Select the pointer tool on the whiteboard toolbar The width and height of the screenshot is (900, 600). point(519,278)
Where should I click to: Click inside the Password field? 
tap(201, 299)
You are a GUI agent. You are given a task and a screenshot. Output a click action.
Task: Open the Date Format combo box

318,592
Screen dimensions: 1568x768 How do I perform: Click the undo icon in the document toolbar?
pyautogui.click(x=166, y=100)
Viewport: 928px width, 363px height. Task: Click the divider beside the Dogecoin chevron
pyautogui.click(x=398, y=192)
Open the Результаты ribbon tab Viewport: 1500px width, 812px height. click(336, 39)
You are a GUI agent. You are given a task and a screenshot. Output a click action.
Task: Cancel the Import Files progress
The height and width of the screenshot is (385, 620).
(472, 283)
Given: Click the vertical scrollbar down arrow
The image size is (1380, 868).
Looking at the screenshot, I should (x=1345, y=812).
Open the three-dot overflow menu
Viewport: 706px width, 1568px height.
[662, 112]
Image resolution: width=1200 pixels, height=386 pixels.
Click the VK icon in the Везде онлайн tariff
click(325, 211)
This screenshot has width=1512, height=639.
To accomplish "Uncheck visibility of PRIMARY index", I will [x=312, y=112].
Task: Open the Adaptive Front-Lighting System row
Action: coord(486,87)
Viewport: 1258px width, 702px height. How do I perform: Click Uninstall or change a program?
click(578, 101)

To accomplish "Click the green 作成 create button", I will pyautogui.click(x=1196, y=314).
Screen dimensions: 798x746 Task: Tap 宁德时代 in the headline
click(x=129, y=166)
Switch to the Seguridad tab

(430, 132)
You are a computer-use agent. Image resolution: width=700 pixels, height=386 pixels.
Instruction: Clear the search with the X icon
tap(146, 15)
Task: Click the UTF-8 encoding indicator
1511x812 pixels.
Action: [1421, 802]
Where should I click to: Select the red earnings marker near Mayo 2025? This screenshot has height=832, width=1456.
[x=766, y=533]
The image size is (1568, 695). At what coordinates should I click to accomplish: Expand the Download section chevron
━━━
▸ PROBLEM TO WORK ON:
Copy out every one of the lines above word for word, keeping their original order.

▸ REPLY TO THE TASK:
Select the pointer tool on the whiteboard toolbar The width and height of the screenshot is (900, 600). point(519,278)
Where should I click to: Click inside the Password field? 
tap(201, 299)
You are a GUI agent. You are given a task and a screenshot. Output a click action.
Task: Open the Date Format combo box

318,592
Screen dimensions: 1568x768 How do I perform: Click the undo icon in the document toolbar?
pyautogui.click(x=166, y=100)
Viewport: 928px width, 363px height. Task: Click the divider beside the Dogecoin chevron
pyautogui.click(x=398, y=192)
Open the Результаты ribbon tab Viewport: 1500px width, 812px height. click(336, 39)
You are a GUI agent. You are given a task and a screenshot. Output a click action.
Task: Cancel the Import Files progress
The height and width of the screenshot is (385, 620).
(472, 283)
Given: Click the vertical scrollbar down arrow
The image size is (1380, 868).
Looking at the screenshot, I should (x=1345, y=812).
Open the three-dot overflow menu
Viewport: 706px width, 1568px height.
[662, 112]
Image resolution: width=1200 pixels, height=386 pixels.
Click the VK icon in the Везде онлайн tariff
click(325, 211)
This screenshot has width=1512, height=639.
To accomplish "Uncheck visibility of PRIMARY index", I will [x=312, y=112].
Task: Open the Adaptive Front-Lighting System row
Action: coord(486,87)
Viewport: 1258px width, 702px height. How do I perform: Click Uninstall or change a program?
click(578, 101)

To accomplish "Click the green 作成 create button", I will pyautogui.click(x=1196, y=314).
Screen dimensions: 798x746 Task: Tap 宁德时代 in the headline
click(x=129, y=166)
Switch to the Seguridad tab

(430, 132)
You are a computer-use agent. Image resolution: width=700 pixels, height=386 pixels.
Instruction: Clear the search with the X icon
tap(146, 15)
Task: Click the UTF-8 encoding indicator
1511x812 pixels.
Action: [1421, 802]
Where should I click to: Select the red earnings marker near Mayo 2025? This screenshot has height=832, width=1456.
[x=766, y=533]
The image size is (1568, 695). At what coordinates should I click to accomplish: Expand the Download section chevron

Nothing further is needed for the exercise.